IETF 123 BIER Session
WG info: https://datatracker.ietf.org/group/bier/about/
Chairs:
Greg Shepherd (gjshep@gmail.com)
Tony Przygienda (tonysietf@gmail.com)
Secretary:
Zheng(Sandy) Zhang (zhang.zheng@zte.com.cn)

Wednesday Session II 11:30-13:00 Local time, Jul 23rd, 2025

  1. WG Status, Chairs, 10 minutes
    ** draft-ietf-bier-frr is delayed and has more time to address the
    received comments, AD will take it on IESG in September.

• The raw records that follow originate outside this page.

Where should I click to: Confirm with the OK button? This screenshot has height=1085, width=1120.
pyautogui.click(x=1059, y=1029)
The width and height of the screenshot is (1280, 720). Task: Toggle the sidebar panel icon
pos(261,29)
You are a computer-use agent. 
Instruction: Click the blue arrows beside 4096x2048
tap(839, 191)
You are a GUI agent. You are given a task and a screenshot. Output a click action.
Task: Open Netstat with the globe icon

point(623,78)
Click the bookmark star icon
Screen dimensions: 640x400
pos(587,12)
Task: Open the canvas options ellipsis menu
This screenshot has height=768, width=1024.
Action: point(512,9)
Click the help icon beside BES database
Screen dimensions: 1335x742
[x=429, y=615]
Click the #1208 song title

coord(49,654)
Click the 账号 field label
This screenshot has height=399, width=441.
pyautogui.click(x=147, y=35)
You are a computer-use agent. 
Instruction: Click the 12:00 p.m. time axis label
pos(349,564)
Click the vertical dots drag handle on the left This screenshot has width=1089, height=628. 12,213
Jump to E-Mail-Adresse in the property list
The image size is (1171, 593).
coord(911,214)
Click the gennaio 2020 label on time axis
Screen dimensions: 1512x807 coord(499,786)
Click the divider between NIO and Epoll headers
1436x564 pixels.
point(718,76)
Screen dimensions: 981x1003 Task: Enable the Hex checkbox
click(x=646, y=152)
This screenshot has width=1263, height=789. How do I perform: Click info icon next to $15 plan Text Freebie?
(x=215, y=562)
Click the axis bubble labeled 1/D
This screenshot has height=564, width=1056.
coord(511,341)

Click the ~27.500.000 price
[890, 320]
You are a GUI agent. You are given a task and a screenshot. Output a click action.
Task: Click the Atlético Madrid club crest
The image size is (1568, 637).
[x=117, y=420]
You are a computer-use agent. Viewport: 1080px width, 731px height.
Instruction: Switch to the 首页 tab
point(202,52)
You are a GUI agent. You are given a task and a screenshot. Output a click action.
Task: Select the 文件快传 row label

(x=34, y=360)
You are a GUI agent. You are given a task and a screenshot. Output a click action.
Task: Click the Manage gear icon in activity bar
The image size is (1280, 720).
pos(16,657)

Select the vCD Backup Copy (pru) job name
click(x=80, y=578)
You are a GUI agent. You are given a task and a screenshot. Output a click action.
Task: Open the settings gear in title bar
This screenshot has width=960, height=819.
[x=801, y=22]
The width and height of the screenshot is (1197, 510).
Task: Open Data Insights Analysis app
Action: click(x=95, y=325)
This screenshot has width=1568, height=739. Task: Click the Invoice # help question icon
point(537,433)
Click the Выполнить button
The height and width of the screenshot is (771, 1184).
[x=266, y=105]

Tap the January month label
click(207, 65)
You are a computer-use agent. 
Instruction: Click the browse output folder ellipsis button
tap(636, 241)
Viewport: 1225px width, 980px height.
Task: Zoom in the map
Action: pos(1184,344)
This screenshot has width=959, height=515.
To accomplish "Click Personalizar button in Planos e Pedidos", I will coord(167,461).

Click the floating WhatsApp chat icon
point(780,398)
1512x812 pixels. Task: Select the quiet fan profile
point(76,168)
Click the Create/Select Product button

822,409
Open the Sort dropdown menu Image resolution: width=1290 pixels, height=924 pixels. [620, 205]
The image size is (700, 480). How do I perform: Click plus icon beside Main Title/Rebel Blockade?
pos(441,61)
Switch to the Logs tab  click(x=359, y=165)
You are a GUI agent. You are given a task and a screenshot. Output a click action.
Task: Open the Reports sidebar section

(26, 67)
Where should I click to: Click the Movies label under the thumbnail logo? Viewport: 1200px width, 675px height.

  2. draft-zzhang-bier-payload-label-00, 20 minutes, Toerless Eckert
    ** Hooman: I agree with the results. This situation arises if a
    single vendor only supports one type of label. Labels assigned
    upstream or downstream should be supported.
    ** Jeffrey: Routers should support both types of labels. If two
    routers only support different types, then it won't work properly.
    Standardization helps provide a way to differentiate.
    ** Hooman: Nokia, Huawei, and Ixia support an upstream label value
    of 2. For interoperability with HPE (Juniper), they can also support
    a value of 1. Supporting both labels doesn't necessarily mean it's a
    bug.
    ** Tony: To support a full BIER implementation, routers should
    support both. The goal of standardization is to unify
    implementations.
    ** Toerless: Whether it's an upstream label, a DCB label, or an
    SRGB label, the draft defines the values used for MPLS.
    ** Jeffrey: If two vendors support different values, then it won't
    work properly. It's essentially up to the implementation to look up
    the label table.
    ** Tony: Standardization is about consistency and avoiding errors.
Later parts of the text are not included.